Police who collected the body took it to the Wajir County Referral Hospital but an irate public forcefully took it away to the MCA's home as pathology services were being sought.

Dr Zuriel, who works at the UoN's School of Medicine in the Department of Human Pathology, was contracted to undertake the exercise which was carried out on Monday.

The family's lawyer, Danstan Omari, said he had spoken to Chief Government Pathologist Johansen Onduor who informed him that the report was ready and was being typed and would be in court Thursday afternoon.

He urged the court to dismiss the application and order for immediate resumption of the case.

"That body was a decoy by the government to make the family to go and bury [it] for closure to make this an academic exercise," stated Omari.

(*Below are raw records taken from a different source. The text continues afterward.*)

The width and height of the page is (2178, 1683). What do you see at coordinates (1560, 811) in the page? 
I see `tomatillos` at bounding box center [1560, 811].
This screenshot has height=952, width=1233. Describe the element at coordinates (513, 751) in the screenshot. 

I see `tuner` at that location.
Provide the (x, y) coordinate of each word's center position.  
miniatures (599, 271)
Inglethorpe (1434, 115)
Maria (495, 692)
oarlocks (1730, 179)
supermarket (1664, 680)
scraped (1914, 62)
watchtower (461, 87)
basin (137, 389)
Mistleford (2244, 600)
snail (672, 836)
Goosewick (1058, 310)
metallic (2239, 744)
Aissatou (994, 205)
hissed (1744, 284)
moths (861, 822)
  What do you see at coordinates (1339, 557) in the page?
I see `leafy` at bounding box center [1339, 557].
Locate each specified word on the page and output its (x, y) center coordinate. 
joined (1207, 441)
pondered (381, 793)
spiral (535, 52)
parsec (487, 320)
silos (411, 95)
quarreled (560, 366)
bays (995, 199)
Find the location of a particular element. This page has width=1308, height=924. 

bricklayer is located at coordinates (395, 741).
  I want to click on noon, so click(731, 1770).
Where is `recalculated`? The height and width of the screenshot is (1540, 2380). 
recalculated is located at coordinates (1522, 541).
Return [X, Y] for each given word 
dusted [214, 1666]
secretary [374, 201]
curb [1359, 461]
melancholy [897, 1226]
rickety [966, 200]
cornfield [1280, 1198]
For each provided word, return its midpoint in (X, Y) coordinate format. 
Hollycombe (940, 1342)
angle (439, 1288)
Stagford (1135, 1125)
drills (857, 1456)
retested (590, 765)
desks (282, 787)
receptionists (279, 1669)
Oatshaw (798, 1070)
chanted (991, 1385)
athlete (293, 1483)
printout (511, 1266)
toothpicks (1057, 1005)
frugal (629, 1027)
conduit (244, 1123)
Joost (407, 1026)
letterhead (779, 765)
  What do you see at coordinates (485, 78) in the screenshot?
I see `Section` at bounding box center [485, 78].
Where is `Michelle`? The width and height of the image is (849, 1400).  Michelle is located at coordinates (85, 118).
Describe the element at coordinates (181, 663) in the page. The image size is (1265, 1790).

Omari said Hussein's case is a matter of national security and urged the court to consider the plight of the family who are searching for their loved one.

Hussein was abducted by armed men in Nairobi's South B on September 13 and has not been found.

Ms Mwangi said the MCA is not in police custody and his matter is being treated as a case of a missing person.

She said the results being awaited from the government analysts are not yet ready.

The state counsel dismissed the report tabled by the LSK president, stating that the same should be produced as evidence by a doctor and not by a lawyer.

Hussein had been summoned by Wajir county commissioner and the county security and intelligence committee chairman Karuku Ngumo on August 6, 2024 over insecurity issues in Dela Ward.